Her first observation is that it is easier to give Bitcoiners an opt-in option to do have quantum resistance than it is to make all bitcoin addresses quantum resistant, which is more or less the observation Antoine Ponsoit made on the Mailing List earlier this month.

Narula suggests achieving this opt-in option by adopting BIP 360's P2MR scheme (#1432230). It's similar to taproot, but disables the keypath spend.

Narula notes that there are a few downsides to such a proposal, including a potential foot-gun via address reuse and a minor loss in efficiency, but concludes:

These downsides, for the ability to say that you can go away and not come back for a long time and your coins are safe in the presence of a CRQC, seem reasonable to me. The efficient privacy loss part is annoying, but maybe we can get it back later once we are all using PQ signatures.

The second half of her post concerns the far more controversial question of what to do about other people's coins.

This came up most recently when @lopp's quantum proposal was given a BIP number, (BIP 361, #1471384)

At it's root is this idea expressed in a heading on Narula's post:

"Bitcoin security as a common good""Bitcoin security as a common good"

Narula expresses an argument I've seen on the Bitcoin Development Mailing List (#1451973):

There is an argument that if too many other people’s coins are insecure, your coins are insecure.

I like the distinctions that Narula draws between things we probably should work on first and things that really aren't that important right now.

We do not have to decide what to do with people who are unlikely to show up to do anything at all (Satoshi’s coins) right now in order to make progress.
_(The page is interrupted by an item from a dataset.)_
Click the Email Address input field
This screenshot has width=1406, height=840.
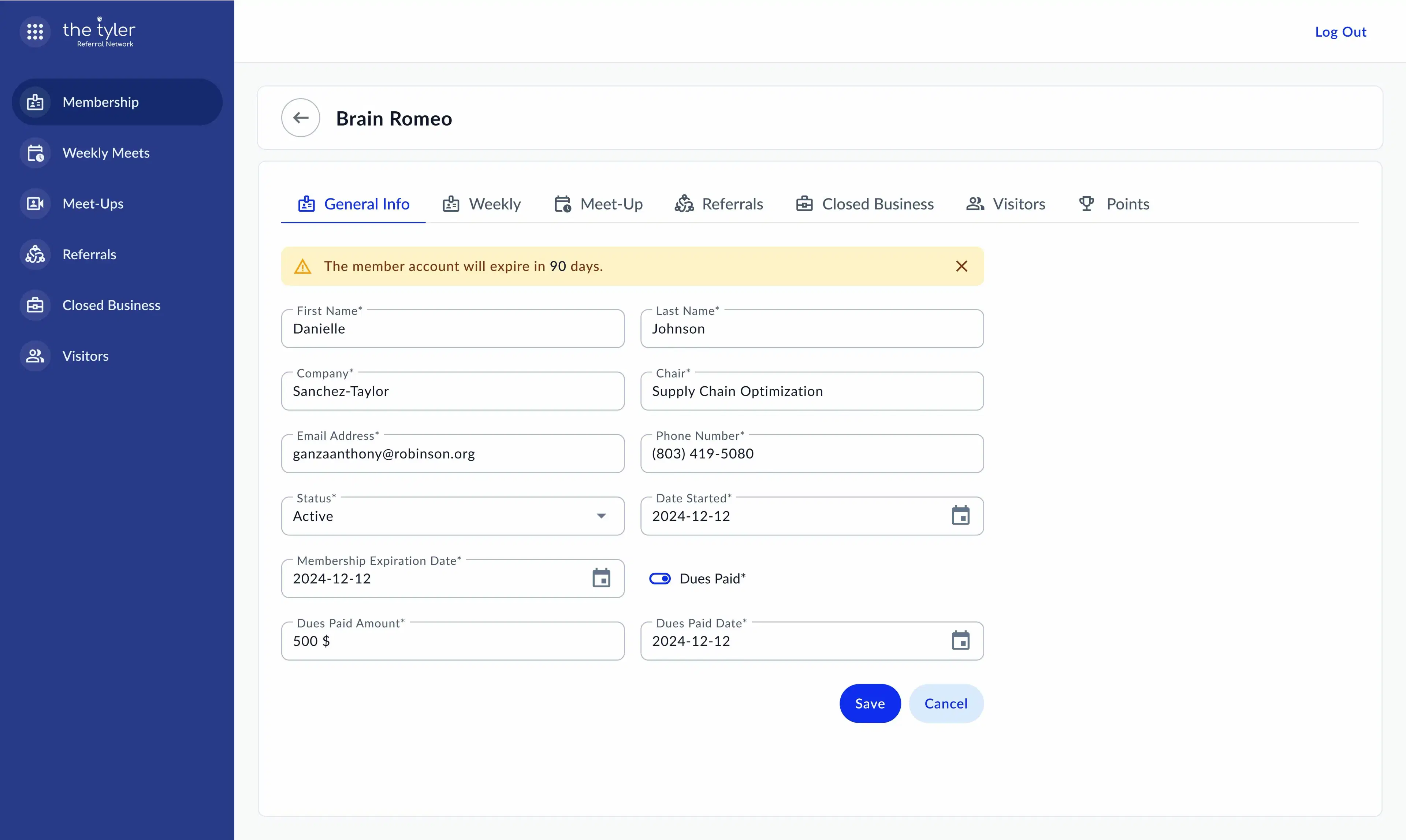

Narula provides this handy image from Ethan Heilman's talk on Cryptographic Agility at OpNext:

Proposed roadmap for mitigations. The actions in the blue dashed boxes help with the blue triangle; the actions in the purple dashed boxes are only needed for the purple trapezoid. We cannot have PQ-safe outputs until the first activation happens; we do not need to consider whether or not to freeze coins until closer to Q-Day. Even if the second soft fork doesn’t activate, or we can’t reach agreement, the blue triangle Bitcoin is PQ-safe. Inspired by a slide from Ethan Heilman’s Cryptographic Agility talk, which you can see once recordings come online from the 2026 MIT Bitcoin Expo or 2026 OPNEXT.

And she concludes with some interesting counterarguments:

First, you might think that P2MR is going to be too difficult for wallets to implement correctly (namely because they really like reusing addresses), so even if deployed and implemented, it will be implemented incorrectly and a significant number of wallets will not truly be PQ-safe. You mostly agree with the above strategy, you just don’t think P2MR is the specific right way to go about it.

Second, you might think the blue triangle will not be large enough (wallets won’t implement it, people won’t move), so we should spend most of our time and energy on the purple trapezoid instead. In fact, you might think the purple trapezoid is going to be so large that we might as well just wait until closer to Q-Day and cram this into one soft fork.

Third, you might think that deploying a PQ-safe output type now is in some ways “giving up” because X will still be too high, and it will make it harder to motivate people to come up with better solutions. They might not appreciate the common good point raised above.